Self-made God?

by rjosephhoffmann

I will blog about this at length: But I do find it amusing that the mythtic fringe seem to have no trouble defending an emperor known to exist as a god and want to deny simple existence to a Galilean outlaw who achieved the same status without a Vergil or a Plutarch to influence the vote.

This, I am made to believe, is because (wait for it) the gospel writers wrote fiction but the Roman historians were models of sober and scientific reporting.

Hmmmm.  I wonder what they used to buy bread.  Did it look anything like this?

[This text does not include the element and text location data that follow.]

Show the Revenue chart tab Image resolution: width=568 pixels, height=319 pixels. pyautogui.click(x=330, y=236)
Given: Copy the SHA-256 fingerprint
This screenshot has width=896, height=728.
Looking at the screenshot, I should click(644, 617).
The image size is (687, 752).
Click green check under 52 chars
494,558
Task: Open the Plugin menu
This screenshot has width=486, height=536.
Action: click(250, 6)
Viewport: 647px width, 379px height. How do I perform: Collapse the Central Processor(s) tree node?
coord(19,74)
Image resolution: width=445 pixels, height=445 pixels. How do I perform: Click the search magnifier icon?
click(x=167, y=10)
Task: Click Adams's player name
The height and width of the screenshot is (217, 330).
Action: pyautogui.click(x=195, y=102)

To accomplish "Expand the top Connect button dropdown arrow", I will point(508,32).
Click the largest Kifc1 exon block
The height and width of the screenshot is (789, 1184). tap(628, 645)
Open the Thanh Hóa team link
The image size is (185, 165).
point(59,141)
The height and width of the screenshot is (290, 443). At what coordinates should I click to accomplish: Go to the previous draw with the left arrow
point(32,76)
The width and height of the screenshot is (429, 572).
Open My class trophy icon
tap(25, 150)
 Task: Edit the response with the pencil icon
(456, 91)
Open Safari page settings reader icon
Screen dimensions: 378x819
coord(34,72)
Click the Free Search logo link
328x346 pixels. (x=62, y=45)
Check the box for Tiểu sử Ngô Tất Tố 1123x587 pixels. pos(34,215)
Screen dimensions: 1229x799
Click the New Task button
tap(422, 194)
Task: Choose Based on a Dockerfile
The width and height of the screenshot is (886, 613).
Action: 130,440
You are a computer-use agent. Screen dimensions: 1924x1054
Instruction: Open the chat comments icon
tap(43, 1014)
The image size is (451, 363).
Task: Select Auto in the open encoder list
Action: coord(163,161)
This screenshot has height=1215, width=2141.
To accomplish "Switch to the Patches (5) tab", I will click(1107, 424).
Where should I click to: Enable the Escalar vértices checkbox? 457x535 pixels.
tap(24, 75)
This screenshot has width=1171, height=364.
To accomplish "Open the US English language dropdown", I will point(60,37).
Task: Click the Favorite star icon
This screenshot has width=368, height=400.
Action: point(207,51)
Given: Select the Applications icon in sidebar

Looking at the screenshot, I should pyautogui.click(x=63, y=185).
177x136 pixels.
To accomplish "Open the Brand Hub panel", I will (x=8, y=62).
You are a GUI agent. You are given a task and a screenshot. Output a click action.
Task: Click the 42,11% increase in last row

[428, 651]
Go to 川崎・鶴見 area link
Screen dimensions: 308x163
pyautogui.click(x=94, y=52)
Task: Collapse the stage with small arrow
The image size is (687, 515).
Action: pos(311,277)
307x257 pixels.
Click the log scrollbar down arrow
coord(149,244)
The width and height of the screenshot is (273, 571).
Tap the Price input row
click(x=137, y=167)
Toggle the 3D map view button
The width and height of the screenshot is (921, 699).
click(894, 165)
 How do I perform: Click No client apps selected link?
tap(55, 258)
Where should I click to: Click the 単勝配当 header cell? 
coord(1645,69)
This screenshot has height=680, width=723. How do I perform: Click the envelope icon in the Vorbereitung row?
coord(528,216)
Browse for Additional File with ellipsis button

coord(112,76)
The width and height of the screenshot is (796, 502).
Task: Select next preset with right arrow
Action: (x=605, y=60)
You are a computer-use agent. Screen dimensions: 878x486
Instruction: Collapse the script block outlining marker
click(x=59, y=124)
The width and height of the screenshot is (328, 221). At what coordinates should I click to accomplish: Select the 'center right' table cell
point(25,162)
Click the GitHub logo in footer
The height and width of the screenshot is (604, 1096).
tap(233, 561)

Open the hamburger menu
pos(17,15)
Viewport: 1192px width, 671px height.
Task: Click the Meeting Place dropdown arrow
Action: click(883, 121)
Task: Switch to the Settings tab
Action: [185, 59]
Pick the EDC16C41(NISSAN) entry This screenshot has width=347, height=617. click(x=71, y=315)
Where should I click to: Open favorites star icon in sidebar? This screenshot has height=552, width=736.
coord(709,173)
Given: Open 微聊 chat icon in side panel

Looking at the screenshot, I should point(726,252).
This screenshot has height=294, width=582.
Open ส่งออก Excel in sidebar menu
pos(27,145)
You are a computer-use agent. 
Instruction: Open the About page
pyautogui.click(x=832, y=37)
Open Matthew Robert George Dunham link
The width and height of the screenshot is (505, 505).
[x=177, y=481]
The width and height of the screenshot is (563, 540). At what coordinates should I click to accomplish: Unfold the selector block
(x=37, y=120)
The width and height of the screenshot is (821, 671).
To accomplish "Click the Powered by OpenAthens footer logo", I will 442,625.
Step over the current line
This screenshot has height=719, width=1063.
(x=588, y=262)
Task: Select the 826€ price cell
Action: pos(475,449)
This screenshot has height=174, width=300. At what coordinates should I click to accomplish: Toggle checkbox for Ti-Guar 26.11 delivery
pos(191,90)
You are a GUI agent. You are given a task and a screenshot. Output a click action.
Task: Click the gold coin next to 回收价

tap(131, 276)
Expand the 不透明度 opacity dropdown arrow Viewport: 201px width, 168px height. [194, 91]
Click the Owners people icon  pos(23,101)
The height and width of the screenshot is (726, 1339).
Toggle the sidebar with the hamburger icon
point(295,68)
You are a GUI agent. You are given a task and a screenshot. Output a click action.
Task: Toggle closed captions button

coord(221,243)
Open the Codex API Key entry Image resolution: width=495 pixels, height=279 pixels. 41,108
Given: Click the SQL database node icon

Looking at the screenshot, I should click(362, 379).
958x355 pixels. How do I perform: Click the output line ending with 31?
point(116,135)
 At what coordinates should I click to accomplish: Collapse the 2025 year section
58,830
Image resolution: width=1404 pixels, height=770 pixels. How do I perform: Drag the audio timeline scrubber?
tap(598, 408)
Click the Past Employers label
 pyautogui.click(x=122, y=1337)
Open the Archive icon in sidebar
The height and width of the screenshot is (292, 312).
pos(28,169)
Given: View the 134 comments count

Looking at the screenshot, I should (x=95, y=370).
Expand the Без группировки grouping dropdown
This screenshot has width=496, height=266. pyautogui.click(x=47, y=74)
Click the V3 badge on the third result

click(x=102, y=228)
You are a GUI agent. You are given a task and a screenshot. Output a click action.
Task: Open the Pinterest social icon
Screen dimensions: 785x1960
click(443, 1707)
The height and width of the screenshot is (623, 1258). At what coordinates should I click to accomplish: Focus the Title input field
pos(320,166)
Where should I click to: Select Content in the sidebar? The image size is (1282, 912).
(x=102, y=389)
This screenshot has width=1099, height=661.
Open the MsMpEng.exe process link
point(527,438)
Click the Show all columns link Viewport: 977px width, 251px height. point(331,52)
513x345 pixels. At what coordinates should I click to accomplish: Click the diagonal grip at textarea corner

This is the kind of coin that Jesus used to make his point about giving to Caesar what is owed to Caesar, and to God what is owed to God. The Latin around the head (Tiberius) reads TI CAESAR DIVI AUG F AUGUSTUS, or Tiberius Caesar Divi Augusti Filius Augustus, in English, Augustus Tiberius Caesar the Son of the Divine Augustus, so the son of god.

I do wonder why the mythtics don’t talk more about context–real, verifiable, in your face, you can bite it because it’s a coin context. Maybe this coin doesn’t exist. Maybe Tiberius is made up.  Certainly certain things about him are made up.

They seem instead to be wedded to their own myth of Christian beginnings.  And this includes the belief that the Romans didn’t believe extraordinary things about historical persons.